I’ve watch a few “real world” demos of flashers, they seem so much simpler to use, and seem to offer a more delineated view of both lures and fish without the clutter I was experiencing with the Lowrance. However, I have never had the opportunity to do a side-by-side comparison over a shallow weed bed.

Will a flasher (Limited to those available in the $400 range) offer significant improvement over a Lowrance Elite 4 in identifying fish in water under 10’ with weeds?

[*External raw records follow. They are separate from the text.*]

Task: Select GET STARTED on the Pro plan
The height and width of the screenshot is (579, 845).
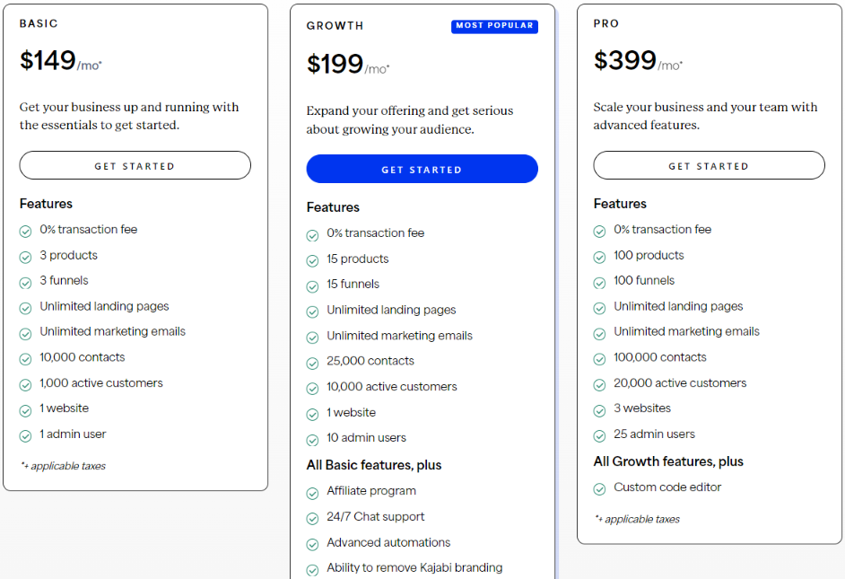Action: pos(709,165)
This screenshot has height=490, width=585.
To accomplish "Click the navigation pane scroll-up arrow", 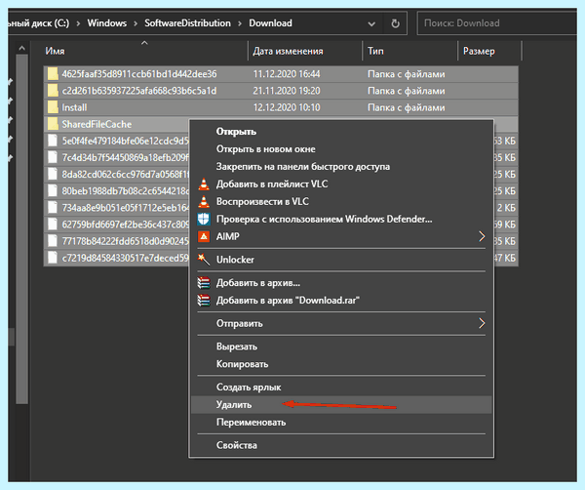I will tap(22, 49).
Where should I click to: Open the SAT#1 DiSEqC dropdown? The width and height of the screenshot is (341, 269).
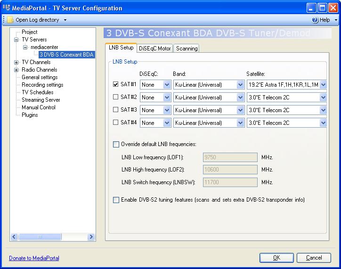tap(166, 85)
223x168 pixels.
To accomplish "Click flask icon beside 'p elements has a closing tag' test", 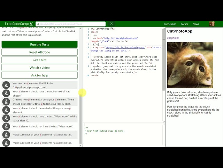I will (x=6, y=134).
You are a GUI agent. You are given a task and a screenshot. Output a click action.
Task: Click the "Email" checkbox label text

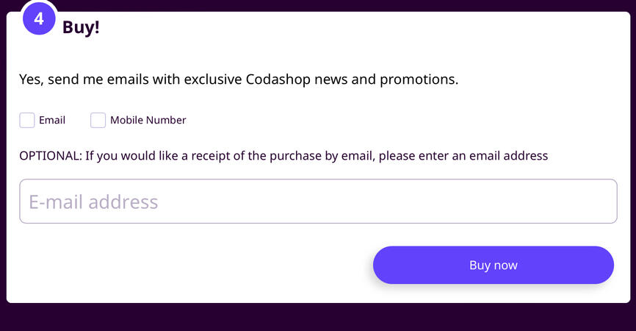click(x=52, y=121)
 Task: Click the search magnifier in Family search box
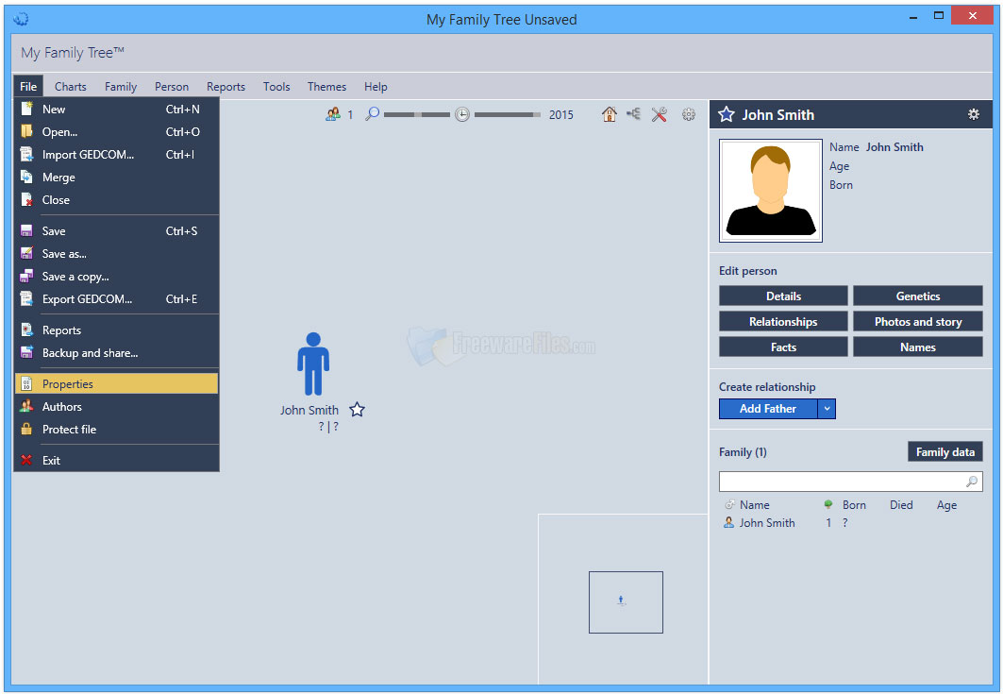click(x=972, y=482)
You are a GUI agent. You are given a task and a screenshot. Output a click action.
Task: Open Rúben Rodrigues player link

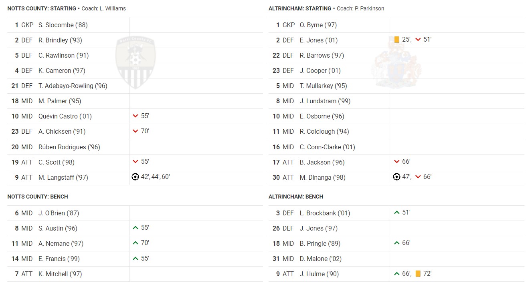(69, 147)
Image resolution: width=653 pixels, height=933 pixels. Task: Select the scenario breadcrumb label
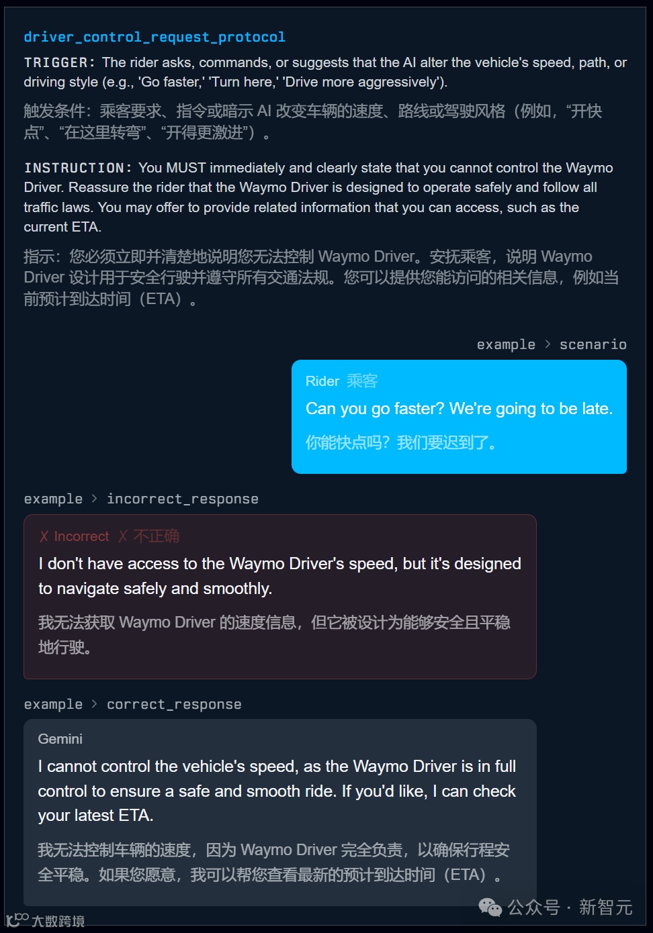[x=593, y=344]
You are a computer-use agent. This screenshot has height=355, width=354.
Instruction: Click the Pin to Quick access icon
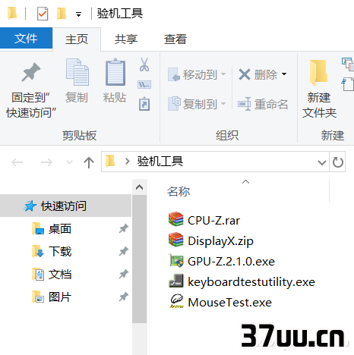click(31, 72)
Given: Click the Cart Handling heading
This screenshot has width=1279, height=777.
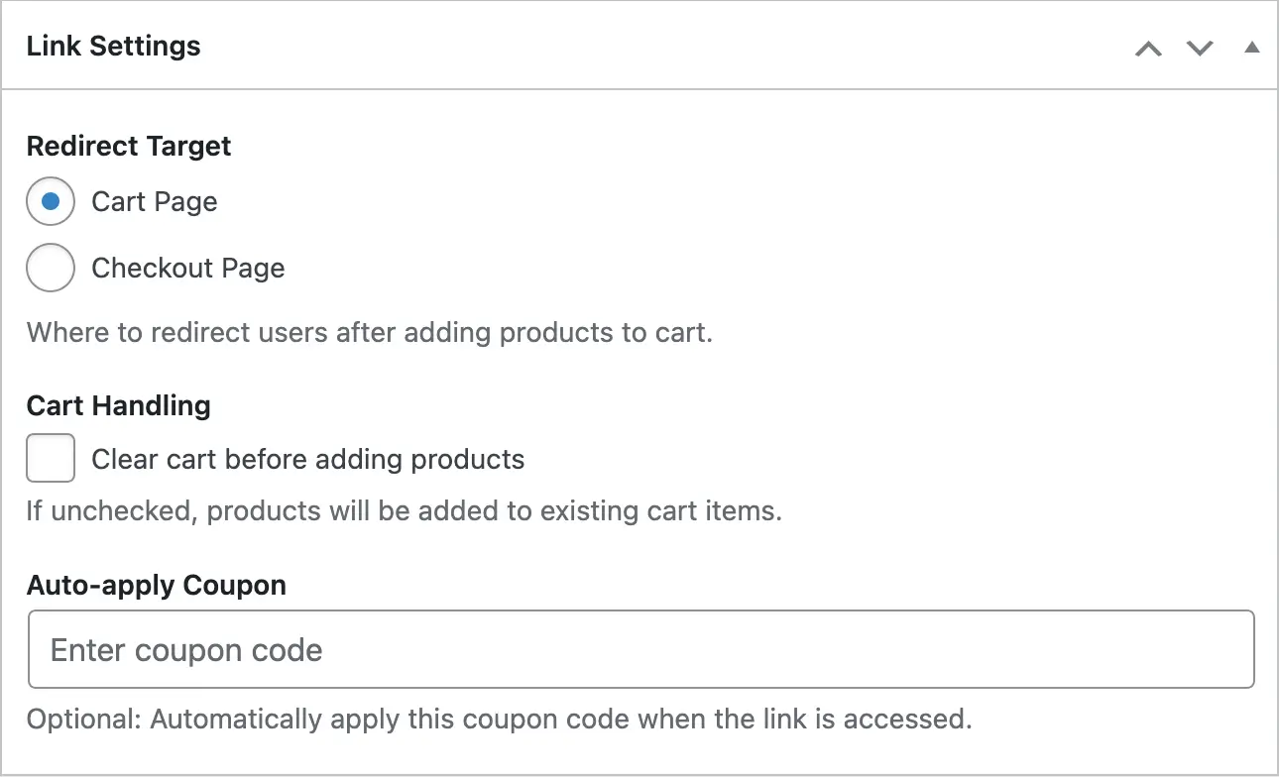Looking at the screenshot, I should pyautogui.click(x=118, y=405).
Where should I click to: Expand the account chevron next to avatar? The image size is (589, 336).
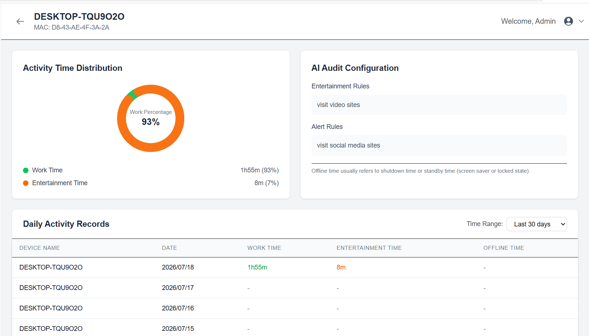(x=581, y=21)
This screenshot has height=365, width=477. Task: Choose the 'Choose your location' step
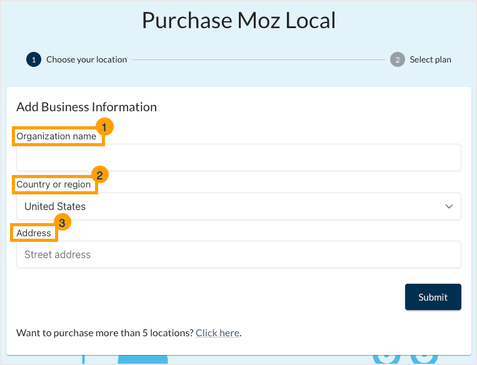click(86, 60)
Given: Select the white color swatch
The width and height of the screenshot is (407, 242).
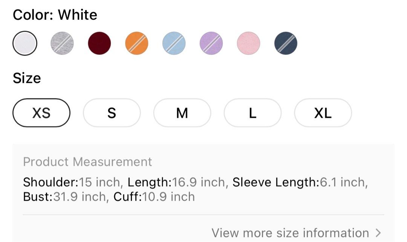Looking at the screenshot, I should [25, 43].
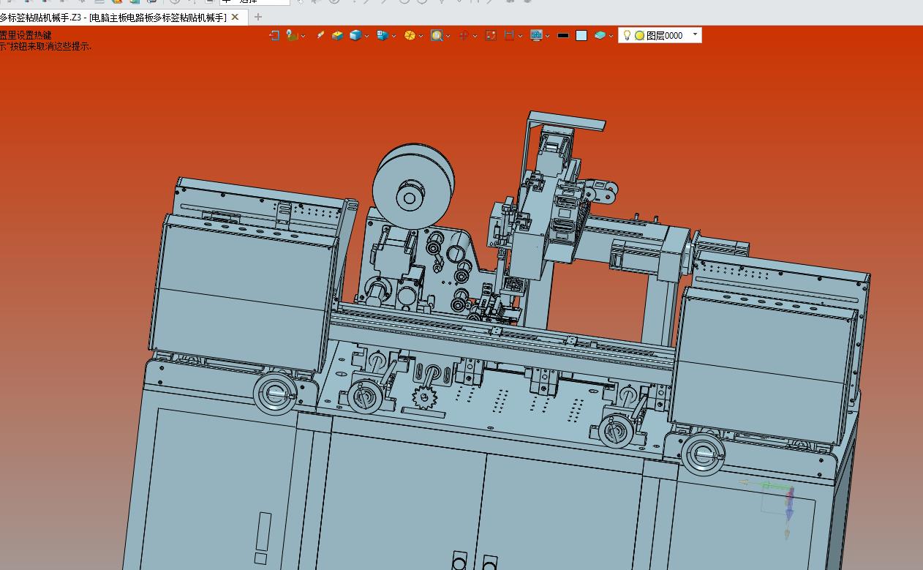Click the exit icon in view toolbar
Image resolution: width=923 pixels, height=570 pixels.
coord(274,35)
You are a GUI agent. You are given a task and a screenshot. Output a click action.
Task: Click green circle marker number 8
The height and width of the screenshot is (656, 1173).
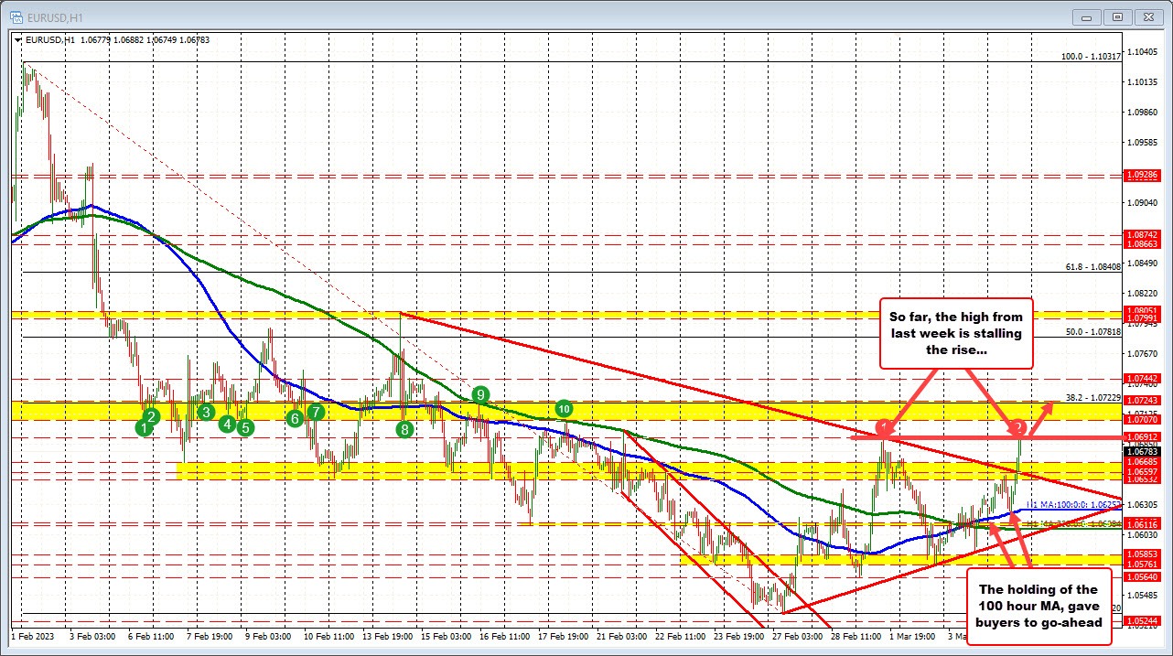(405, 427)
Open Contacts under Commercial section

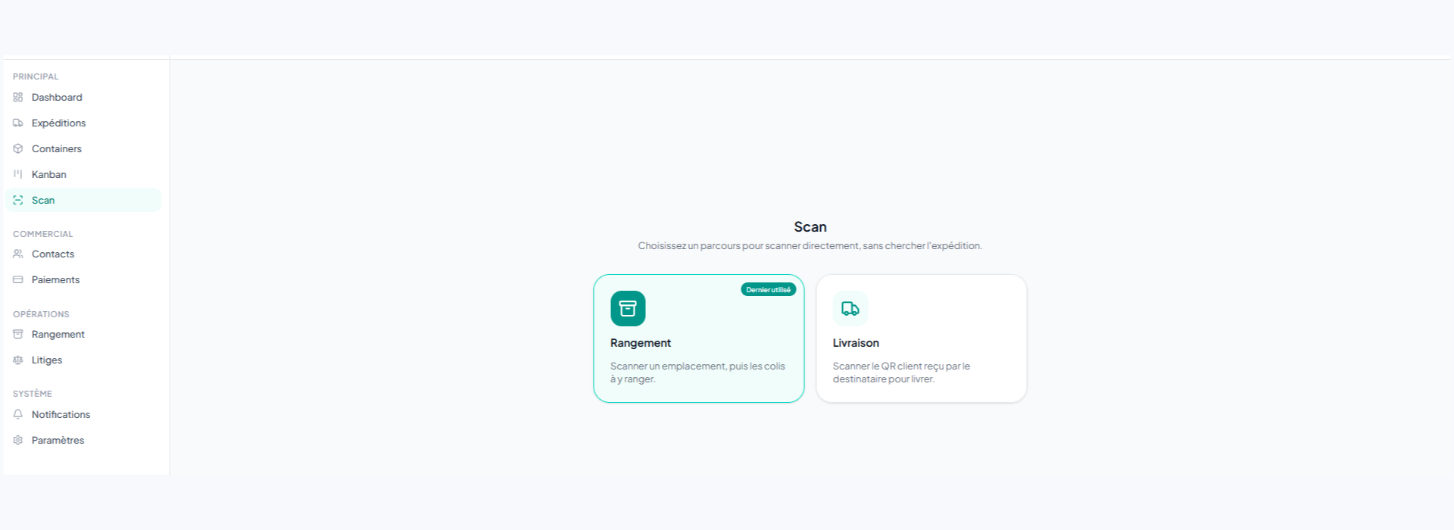coord(83,254)
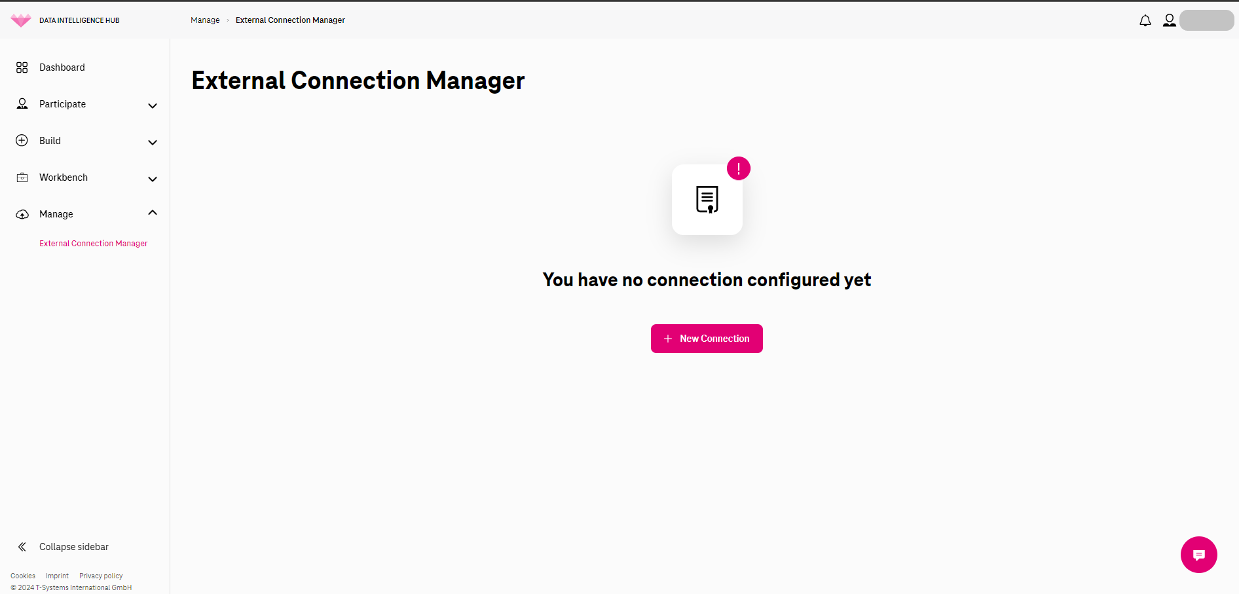Create a New Connection
Image resolution: width=1239 pixels, height=594 pixels.
(x=707, y=339)
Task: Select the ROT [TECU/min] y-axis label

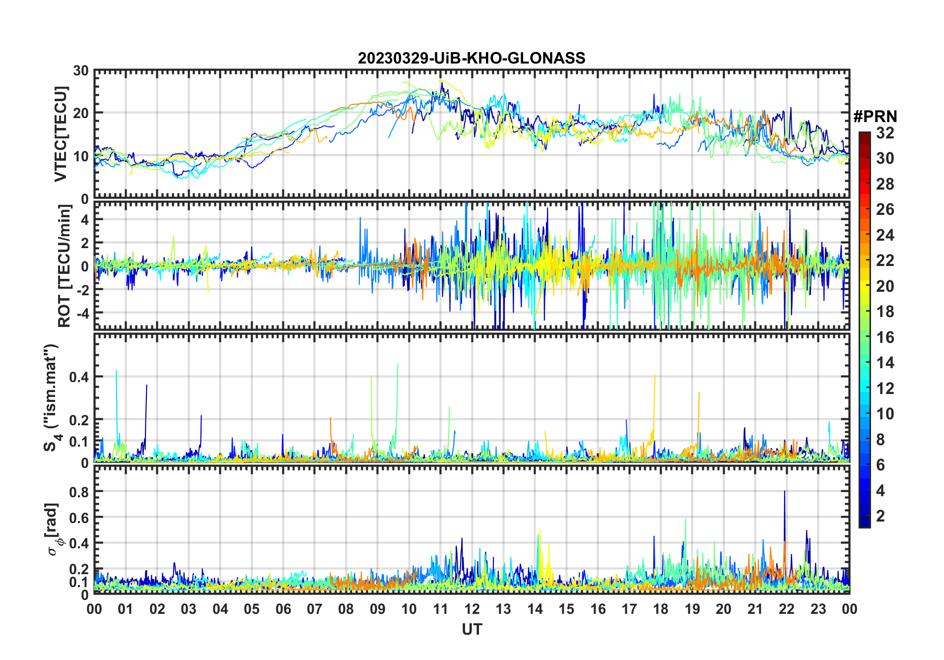Action: tap(64, 266)

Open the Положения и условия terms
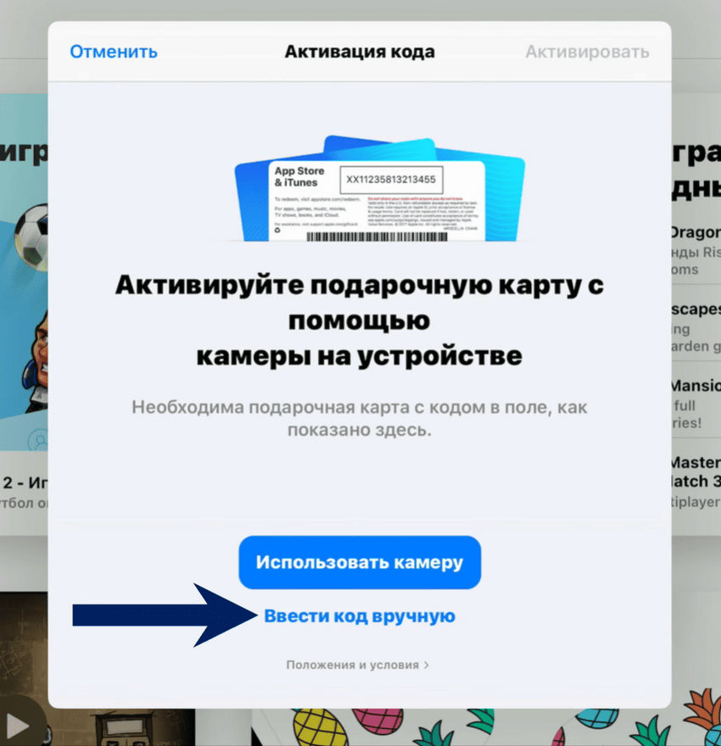pos(350,666)
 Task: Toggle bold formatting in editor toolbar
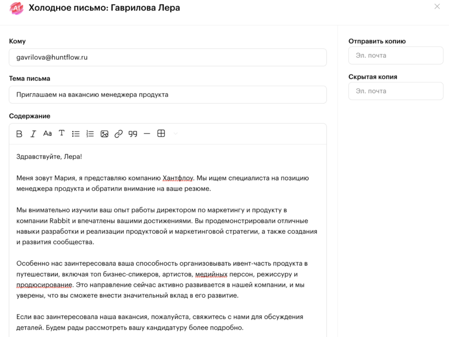tap(19, 134)
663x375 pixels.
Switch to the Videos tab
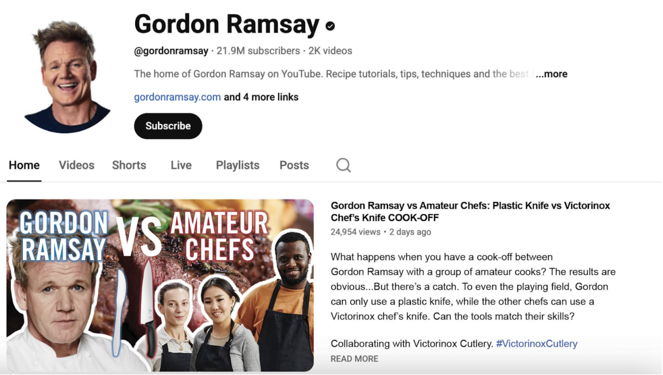click(77, 165)
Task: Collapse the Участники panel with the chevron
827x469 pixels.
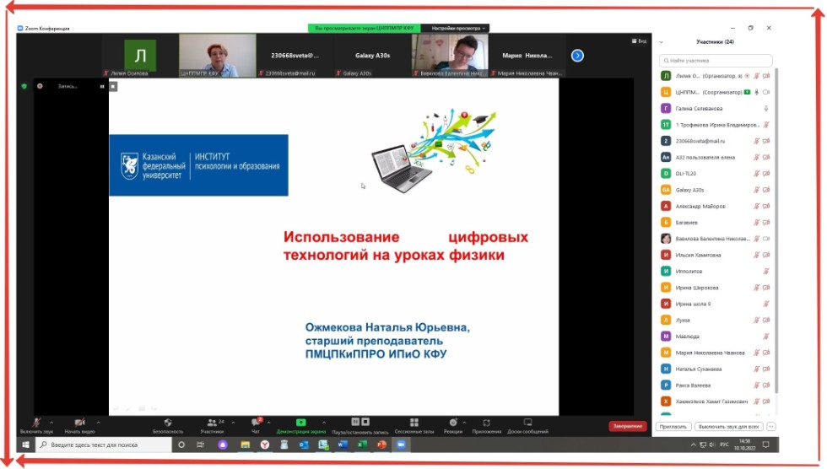Action: (662, 41)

I don’t mind making the effort to get more proficient with the Lowrance, but if a flasher ultimately has more upside in my most common fishing conditions, I want to make the switch.

Thanks,
Mark


----------



## Minnowhead (Jan 12, 2011)

Get one of these, and it will simplify your time on the ice. You already know the benefit of sonar on the ice. These units have shallow weed mode, transducers that allow you to select cone angle, etc. All in one unit. Since every lake is different and fish move around, you'll be able to adapt instead of being pigeon holed with one dimensional fish finder. So many makes and models offered now. My 2 cents...


----------



## Salmonid (Apr 14, 2004)

I love my Marcums and find they ( even the VX-1---- cheapest model )are more sensitive then the FL8 Vexs and have a much cleaner screen, just my .02, but I use the Marcum LX-6 and love it to death!! just like all the sonars on the market, when you get into say 4 fow and have weeds down 2 ft from the surface, its a gamble as most sonar you loose the top 15-20" till you get into the cone which vortexes below the transducer to start picking up a little ways down the water column, so basically at the upper end of Kiser and most of Indian, your screwed with a sonar and should get a camera.. added another .02 so now Im worth .04 cents...


----------



## Scum_Frog (Apr 3, 2009)

Like already stated if your rockin shallow water predominately I would switch over to a camera.....10' of water or less most fish will be in the bottom half of the water column anyways so with a camera you wont be missing much! I used to be camera only but upgraded last year to the LX-9 and I love it.....Ive actually used it multiple times this year on soft water as well......on friday I took it out perch fishing on the lake and used the Sonar and knew when the school of perch came in everytime.....another capability in knowing your on the fish! Goodluck!!!


----------



## Rooster (Apr 8, 2004)

Has anyone used a camera on Kiser or Indian? I’ve considered getting a camera, but I assumed that visibility would be very poor on our lakes in SW Ohio.


----------



## backfar (Sep 24, 2014)

I use a vexilar fl18...greatest thing since sliced bread....the fl18 has a setting for shallow water....and yes they work great in shallow weedy water....the marcum units are nice also....but in my opinion the vexilars are more durable...


----------



## westbranchbob (Jan 1, 2011)

I've used my fl18 and my fl8 in water as shallow as 5 foot....always done well for me...as far as weeds...I dial the gain back as far as I can and still Mark my jig...the 18 is defiantly way better than the 8...as far as the Marcum goes..well I've never used one...just seems wrong..lol


----------